**MATERIAL FOR THIS TASK**

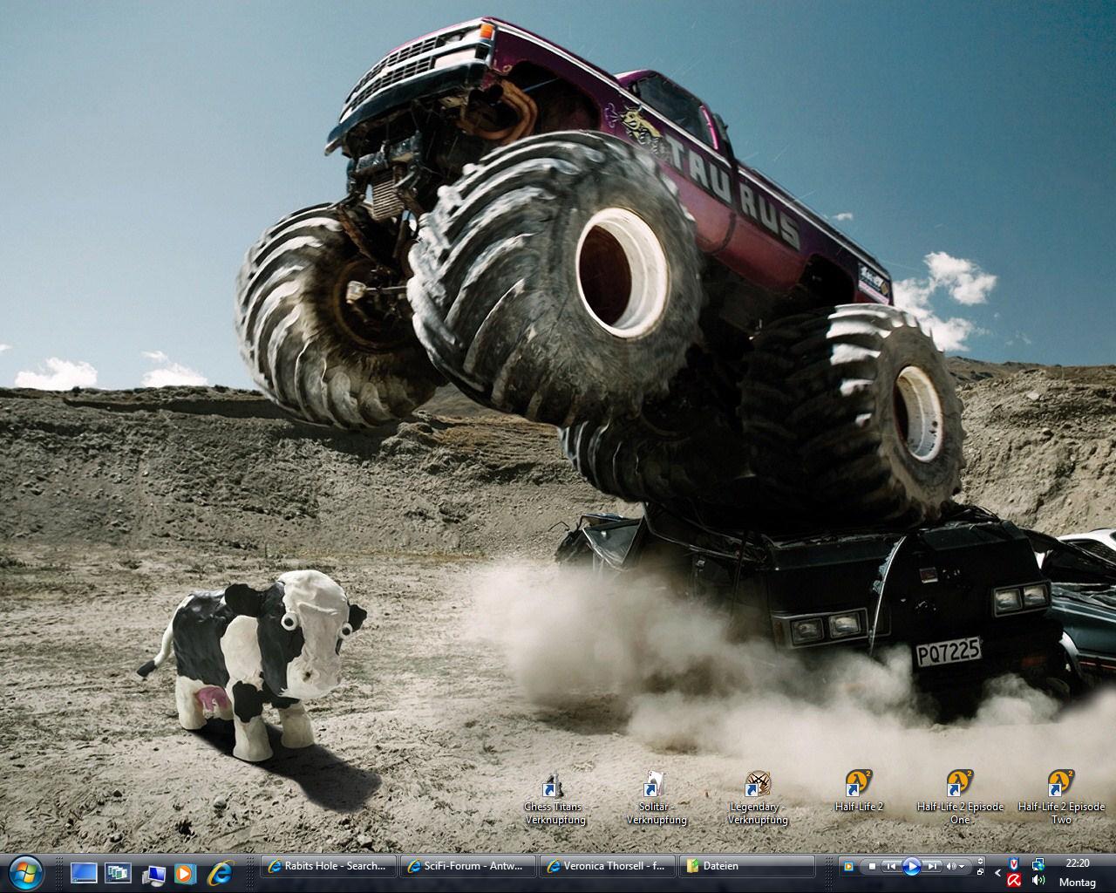Select the Half-Life 2 Episode Two icon

point(1060,785)
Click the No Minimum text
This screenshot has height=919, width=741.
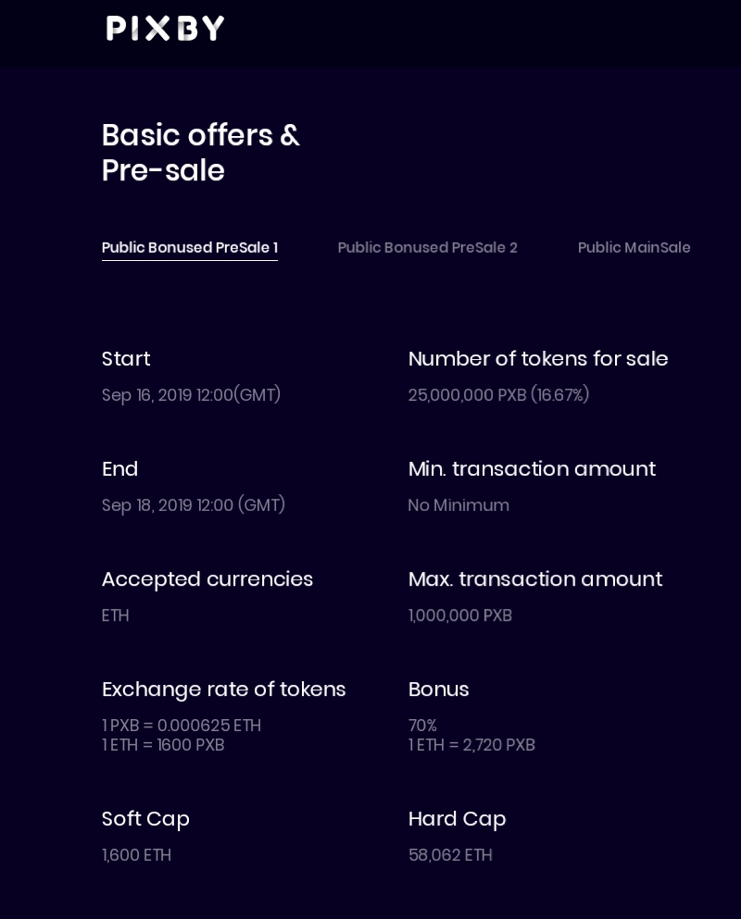458,505
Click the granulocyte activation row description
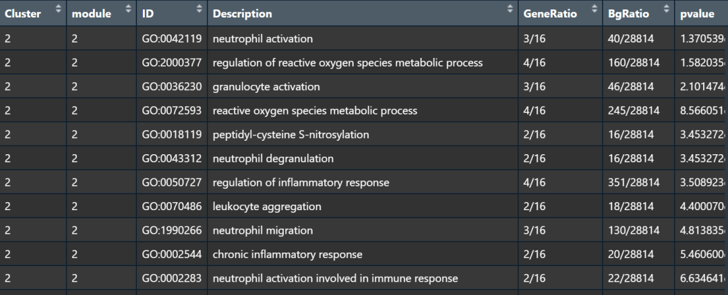Screen dimensions: 728x295 click(266, 87)
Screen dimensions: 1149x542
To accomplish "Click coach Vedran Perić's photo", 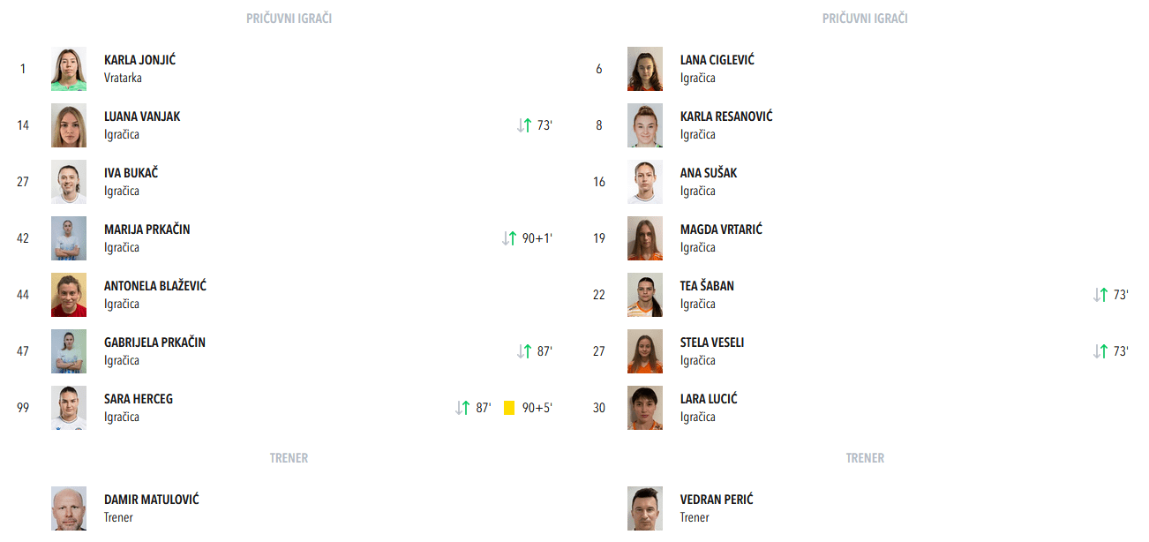I will pyautogui.click(x=645, y=508).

**TASK BRIEF**
Return exactly the lines that appear in the data above between the line containing "Click the No Minimum text" and the line containing "Screen dimensions: 1149x542", both of which are included, and leave the pictures out.

**FINISHED EXERCISE**
Click the No Minimum text
This screenshot has height=919, width=741.
458,505
Click the granulocyte activation row description
Screen dimensions: 728x295 click(266, 87)
Screen dimensions: 1149x542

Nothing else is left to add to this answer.